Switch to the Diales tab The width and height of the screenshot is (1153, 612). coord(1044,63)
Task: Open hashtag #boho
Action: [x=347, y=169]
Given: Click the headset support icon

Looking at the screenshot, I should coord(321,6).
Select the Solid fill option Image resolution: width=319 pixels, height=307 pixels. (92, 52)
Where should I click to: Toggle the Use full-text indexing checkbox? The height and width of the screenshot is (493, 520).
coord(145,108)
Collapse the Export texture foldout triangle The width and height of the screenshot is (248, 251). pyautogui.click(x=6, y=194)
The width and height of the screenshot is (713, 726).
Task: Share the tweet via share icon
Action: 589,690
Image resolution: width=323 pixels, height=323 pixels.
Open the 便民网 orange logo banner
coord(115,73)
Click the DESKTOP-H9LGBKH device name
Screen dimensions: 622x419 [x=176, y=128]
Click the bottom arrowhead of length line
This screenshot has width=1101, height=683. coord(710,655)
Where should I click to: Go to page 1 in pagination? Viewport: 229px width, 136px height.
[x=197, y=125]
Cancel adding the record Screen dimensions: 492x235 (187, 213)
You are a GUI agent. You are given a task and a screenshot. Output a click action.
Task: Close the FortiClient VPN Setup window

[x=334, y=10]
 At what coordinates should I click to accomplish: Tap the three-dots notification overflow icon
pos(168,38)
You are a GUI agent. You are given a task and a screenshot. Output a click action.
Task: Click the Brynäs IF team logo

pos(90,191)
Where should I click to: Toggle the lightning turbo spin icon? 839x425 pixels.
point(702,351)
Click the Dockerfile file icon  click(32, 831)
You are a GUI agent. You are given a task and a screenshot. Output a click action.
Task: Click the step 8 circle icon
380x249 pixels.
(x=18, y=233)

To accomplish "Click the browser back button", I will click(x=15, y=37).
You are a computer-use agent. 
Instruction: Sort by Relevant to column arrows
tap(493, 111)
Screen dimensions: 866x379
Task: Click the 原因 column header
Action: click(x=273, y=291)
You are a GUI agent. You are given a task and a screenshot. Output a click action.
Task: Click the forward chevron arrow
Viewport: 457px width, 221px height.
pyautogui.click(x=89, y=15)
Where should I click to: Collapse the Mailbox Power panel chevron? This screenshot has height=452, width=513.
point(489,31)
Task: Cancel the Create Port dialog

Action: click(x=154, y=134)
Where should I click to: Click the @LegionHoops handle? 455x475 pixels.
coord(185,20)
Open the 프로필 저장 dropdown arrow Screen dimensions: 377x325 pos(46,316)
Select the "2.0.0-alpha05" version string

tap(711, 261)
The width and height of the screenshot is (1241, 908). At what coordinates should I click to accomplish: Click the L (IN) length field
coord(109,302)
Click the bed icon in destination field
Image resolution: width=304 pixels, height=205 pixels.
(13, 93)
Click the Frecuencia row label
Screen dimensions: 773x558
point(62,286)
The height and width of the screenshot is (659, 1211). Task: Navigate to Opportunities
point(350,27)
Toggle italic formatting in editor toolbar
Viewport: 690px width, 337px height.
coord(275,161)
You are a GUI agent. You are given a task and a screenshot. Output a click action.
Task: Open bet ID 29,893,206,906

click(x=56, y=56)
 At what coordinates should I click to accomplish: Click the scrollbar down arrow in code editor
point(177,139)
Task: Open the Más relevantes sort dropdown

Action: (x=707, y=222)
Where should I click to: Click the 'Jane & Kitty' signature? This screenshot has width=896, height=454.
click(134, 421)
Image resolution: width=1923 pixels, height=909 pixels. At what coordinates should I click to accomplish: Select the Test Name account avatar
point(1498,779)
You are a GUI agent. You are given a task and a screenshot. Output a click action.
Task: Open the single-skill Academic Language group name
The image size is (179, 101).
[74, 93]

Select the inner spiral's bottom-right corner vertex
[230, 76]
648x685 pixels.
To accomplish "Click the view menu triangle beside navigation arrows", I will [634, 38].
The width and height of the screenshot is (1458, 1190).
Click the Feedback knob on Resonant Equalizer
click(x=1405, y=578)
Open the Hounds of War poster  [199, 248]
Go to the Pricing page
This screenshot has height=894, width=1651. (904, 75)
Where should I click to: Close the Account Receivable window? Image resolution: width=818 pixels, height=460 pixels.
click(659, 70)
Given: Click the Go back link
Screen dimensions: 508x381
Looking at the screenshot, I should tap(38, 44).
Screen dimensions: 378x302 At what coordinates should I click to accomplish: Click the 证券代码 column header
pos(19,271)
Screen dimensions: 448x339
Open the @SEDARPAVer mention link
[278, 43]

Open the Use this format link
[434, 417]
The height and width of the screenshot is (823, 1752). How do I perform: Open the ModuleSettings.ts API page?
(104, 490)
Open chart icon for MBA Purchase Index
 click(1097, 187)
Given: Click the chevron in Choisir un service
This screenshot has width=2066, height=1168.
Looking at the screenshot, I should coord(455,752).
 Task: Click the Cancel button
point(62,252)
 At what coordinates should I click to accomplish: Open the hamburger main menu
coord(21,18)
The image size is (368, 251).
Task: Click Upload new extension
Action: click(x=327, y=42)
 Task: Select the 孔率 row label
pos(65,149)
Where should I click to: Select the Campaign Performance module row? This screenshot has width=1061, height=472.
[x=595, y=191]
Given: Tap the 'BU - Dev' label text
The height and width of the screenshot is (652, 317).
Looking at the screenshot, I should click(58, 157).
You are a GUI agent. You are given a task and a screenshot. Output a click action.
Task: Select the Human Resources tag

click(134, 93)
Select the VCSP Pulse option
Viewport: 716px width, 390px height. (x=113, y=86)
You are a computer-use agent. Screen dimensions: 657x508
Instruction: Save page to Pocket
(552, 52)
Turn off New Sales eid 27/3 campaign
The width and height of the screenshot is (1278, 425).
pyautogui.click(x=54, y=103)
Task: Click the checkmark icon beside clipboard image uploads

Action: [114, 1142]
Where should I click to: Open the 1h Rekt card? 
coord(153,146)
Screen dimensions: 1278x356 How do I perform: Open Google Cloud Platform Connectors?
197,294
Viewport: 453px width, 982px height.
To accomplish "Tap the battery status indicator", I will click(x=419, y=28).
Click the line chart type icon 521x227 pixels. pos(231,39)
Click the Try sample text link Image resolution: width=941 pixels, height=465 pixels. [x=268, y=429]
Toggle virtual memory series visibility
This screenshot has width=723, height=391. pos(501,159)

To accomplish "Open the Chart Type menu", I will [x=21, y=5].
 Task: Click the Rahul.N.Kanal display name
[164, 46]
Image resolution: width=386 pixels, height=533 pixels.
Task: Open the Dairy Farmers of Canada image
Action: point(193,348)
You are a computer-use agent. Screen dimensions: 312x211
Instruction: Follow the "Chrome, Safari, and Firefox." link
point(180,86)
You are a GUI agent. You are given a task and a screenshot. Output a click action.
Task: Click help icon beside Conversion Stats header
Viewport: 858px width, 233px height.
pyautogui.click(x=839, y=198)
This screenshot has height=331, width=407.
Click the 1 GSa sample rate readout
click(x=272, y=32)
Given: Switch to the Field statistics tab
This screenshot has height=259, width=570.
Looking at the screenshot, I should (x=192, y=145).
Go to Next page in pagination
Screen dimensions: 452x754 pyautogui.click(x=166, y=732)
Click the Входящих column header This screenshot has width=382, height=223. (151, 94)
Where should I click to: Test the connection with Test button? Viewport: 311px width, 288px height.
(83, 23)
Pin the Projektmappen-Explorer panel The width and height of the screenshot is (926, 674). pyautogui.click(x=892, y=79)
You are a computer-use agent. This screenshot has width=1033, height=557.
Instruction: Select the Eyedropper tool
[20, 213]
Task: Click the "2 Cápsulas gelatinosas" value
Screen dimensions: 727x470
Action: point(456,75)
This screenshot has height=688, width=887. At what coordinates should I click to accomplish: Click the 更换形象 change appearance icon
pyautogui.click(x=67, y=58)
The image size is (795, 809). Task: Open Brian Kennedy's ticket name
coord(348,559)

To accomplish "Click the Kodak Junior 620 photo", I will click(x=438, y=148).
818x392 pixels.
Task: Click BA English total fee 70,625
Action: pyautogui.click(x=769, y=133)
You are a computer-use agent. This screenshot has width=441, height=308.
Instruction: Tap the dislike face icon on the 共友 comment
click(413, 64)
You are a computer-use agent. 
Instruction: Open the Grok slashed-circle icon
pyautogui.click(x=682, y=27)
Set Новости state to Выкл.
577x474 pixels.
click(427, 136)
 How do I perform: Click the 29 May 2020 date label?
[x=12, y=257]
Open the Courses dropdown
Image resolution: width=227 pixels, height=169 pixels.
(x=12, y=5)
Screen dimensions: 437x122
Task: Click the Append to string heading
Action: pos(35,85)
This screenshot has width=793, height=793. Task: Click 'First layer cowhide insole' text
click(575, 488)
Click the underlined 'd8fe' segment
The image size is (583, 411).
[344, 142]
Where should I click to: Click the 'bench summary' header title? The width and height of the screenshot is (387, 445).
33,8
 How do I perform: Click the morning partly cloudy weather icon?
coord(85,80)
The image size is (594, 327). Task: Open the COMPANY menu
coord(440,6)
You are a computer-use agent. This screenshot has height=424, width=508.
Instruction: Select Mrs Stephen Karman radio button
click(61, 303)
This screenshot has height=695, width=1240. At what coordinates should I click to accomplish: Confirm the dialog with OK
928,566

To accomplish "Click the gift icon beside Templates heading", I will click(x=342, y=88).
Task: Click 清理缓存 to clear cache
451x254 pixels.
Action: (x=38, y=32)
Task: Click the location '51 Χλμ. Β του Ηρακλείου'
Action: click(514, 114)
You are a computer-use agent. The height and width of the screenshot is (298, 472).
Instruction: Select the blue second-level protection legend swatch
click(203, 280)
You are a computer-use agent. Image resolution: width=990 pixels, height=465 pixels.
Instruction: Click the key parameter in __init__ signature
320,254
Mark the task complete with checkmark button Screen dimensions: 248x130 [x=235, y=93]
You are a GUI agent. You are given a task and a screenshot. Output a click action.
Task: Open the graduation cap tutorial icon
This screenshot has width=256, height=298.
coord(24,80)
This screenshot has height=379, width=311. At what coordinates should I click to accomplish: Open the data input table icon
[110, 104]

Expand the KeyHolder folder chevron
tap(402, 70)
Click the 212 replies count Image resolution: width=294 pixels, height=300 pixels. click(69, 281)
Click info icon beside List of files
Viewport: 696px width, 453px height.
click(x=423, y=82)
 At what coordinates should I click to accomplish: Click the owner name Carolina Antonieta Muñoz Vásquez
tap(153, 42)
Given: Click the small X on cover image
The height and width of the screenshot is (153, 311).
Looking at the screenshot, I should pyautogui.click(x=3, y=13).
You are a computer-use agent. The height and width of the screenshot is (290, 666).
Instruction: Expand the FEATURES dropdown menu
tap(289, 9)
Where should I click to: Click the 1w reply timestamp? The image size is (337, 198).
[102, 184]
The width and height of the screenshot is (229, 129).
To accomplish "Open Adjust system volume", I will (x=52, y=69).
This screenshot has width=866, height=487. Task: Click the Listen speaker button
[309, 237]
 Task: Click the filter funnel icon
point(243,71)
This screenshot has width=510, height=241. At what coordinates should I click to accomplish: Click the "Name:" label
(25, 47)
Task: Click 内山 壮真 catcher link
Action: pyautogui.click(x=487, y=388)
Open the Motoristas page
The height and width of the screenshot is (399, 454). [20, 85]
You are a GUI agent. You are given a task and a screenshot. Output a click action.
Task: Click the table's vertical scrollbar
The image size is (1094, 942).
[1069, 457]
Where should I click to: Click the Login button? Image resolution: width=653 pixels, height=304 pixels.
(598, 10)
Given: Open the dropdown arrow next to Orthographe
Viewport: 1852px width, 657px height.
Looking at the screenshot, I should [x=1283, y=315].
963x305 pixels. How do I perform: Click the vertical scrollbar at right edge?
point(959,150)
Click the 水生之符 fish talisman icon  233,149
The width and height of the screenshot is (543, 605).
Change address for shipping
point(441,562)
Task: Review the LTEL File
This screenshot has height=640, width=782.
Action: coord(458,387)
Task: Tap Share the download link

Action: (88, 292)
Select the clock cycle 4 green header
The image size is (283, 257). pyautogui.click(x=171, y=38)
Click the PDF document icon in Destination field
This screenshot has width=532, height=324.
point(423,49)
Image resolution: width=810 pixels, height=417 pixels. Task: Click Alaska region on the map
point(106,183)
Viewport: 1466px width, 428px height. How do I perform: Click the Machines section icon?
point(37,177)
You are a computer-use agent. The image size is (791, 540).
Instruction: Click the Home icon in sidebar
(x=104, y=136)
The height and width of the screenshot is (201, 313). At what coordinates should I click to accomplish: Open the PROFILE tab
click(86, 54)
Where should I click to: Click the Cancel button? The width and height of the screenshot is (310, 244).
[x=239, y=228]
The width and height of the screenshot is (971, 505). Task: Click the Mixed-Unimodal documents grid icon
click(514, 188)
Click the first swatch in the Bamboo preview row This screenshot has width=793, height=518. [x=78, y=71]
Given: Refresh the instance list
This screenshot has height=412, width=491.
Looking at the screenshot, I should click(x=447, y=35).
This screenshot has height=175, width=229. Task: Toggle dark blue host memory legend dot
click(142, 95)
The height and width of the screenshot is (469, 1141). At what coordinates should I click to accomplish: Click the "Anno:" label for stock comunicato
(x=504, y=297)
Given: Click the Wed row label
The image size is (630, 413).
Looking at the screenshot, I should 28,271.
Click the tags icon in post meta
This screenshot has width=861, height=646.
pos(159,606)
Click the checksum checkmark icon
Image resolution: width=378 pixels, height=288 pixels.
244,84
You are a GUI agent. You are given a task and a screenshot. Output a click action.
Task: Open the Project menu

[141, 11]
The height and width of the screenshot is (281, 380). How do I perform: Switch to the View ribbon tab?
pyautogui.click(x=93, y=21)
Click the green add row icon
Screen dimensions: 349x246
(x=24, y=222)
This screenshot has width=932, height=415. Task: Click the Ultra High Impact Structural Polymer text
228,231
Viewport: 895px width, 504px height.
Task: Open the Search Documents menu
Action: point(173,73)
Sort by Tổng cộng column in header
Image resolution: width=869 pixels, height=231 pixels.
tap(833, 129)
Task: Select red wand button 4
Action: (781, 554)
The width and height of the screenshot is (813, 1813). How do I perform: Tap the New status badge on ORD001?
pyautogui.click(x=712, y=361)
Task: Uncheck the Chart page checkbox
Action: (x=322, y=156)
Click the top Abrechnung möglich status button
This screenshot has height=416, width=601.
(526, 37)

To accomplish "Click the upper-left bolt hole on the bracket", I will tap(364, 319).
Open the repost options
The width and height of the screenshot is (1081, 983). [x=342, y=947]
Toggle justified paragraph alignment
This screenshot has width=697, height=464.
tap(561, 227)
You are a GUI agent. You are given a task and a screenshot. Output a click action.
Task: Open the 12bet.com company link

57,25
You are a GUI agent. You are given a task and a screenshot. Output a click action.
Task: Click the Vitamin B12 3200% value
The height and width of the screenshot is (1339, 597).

■ **HOW TO COMPLETE THIS TASK**
From the records, copy out each line that includes the string "computer".

■ **ANSWER BOX**
You are a computer-use agent. 
You are a computer-use agent. Screen dimensions: 657x508
You are a computer-use agent. Screen dimensions: 312x211
You are a computer-use agent. This screenshot has width=1033, height=557.
You are a computer-use agent. This screenshot has width=441, height=308.
You are a computer-use agent. 
You are a computer-use agent. This screenshot has height=424, width=508.
You are a computer-use agent. The height and width of the screenshot is (298, 472).
You are a computer-use agent. Image resolution: width=990 pixels, height=465 pixels.
You are a computer-use agent. The height and width of the screenshot is (290, 666).
You are a computer-use agent. The image size is (791, 540).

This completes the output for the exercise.